Das ist ein fundamentaler
ganz moderner Ansatz. Wir sind also bei jeder überlieferten Aussage aufgefordert,
die Vernunft, das Wissen, die wissenschaftlichen Methoden und die heutige Erfahrung
einzubringen. Dabei sind die Interpretationen der historischen Schriften von
nicht zu überschätzendem Wert, aber nicht absolut bindend. Dies gilt natürlich
besonders für grundlegende und schwierige Texte wie z. B. Nagarjunas Mittlerer
Weg, MMK.
„Wenn
wir einen Tatbestand untersuchen und genügend Gründe und Beweise vorliegen,
müssen wir ihn als Wirklichkeit anerkennen;
selbst wenn dies einer wörtlichen
Auslegung der Schriften, die über Jahrhunderte
Gültigkeit besaßen oder einer tiefen
Überzeugung oder (historischen) Sichtweise widerspricht.“
Das scheint mir besonders
wichtig: die traditionellen Überzeugungen und Sichtweisen müssen gründlich
überprüft werden. Das gilt selbstverständlich gerade und besonders für das MMK
und die zeitgemäße Systemtheorie aber auch für das Verständnis von pratitya samutpada, das wechsel-wirkende
Entstehen. Gläubiges Übernehmen des Tradierten reicht nicht aus und wird dem
großen Wert der ursprünglichen buddhistischen Wahrheiten nicht gerecht.
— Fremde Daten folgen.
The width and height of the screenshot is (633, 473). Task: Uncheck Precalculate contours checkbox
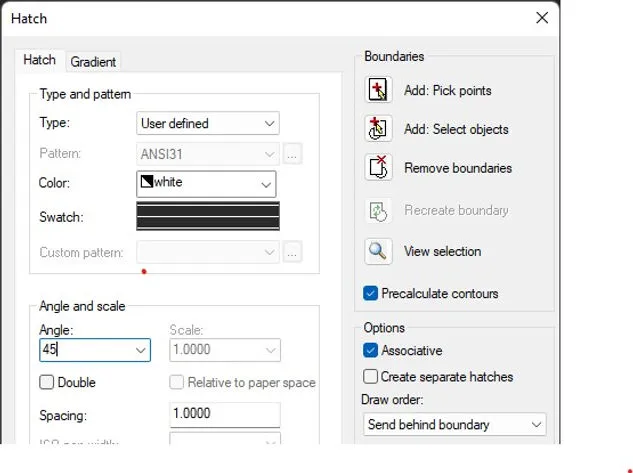[x=371, y=294]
Das
gilt für mich besonders bei Nagarjuna, in dessen direkter ununterbrochener
Linie der Dharma-Nachfolge ich ja selbst stehe. Daher meine besondere
Verantwortung gegenüber seinem genialen Werk.
„Der
Buddhismus bedient sich also ebenfalls der Methode logischen Schließens; ähnlich dem Model Carl-Friedrich von Weizsäckers.“
Das heißt jeder einzelne
Schritt muss logisch und überzeugend nachvollzogen werden: übrigens ein
wesentlicher Grundsatz nicht nur in der Physik sondern auch in der Philosophie,
z. B. bei Gadamer, Heidegger und Wolfgang Welsch. Der Dalai Lama sagt:
„Ein
neuer Abschnitt der Auseinandersetzung
mit der Wissenschaft (begann mit) der ersten der `Mind and Life`
Konferenzen. Diese Begegnung hatten der chilenische Neurowissenschaftler Francisco Varela und der amerikanische
Geschäftsmann A. Engle organisiert. Varela und Engle waren mit dem Vorschlag an
mich herangetreten eine Gruppe von Wissenschaftlerinnen
und Wissenschaftlern aus unterschiedlichen Disziplinen zusammen zu führen,
die der Idee eines Dialoges aufgeschlossen gegenüberstanden“.
Ich folge dabei dem Dalai
Lama: er beschreibt recht genau den von Nishijima Roshi, Brad Warner und mir
gewählten Ansatz für die Analyse und Interpretation des MMK. Damit ergänzen wir
auch die tibetische Linie des Buddhismus, die wesentlich auf den Schriften
Nagarjunas beruht. Er hat bekanntlich in der indo-europäischen Sprache Sanskrit
gedacht und geschrieben, die der Semantik der heutigen europäischen Sprachen
nach wie vor ähnlich ist, wie etwa das alte Griechisch.
Zunächst geht es bei der
Neubearbeitung des MMK um eine wirklich wortgetreue Übersetzung, die dann die
Grundlage für die Hermeneutik ist, etwa im Sinne von Gadamer.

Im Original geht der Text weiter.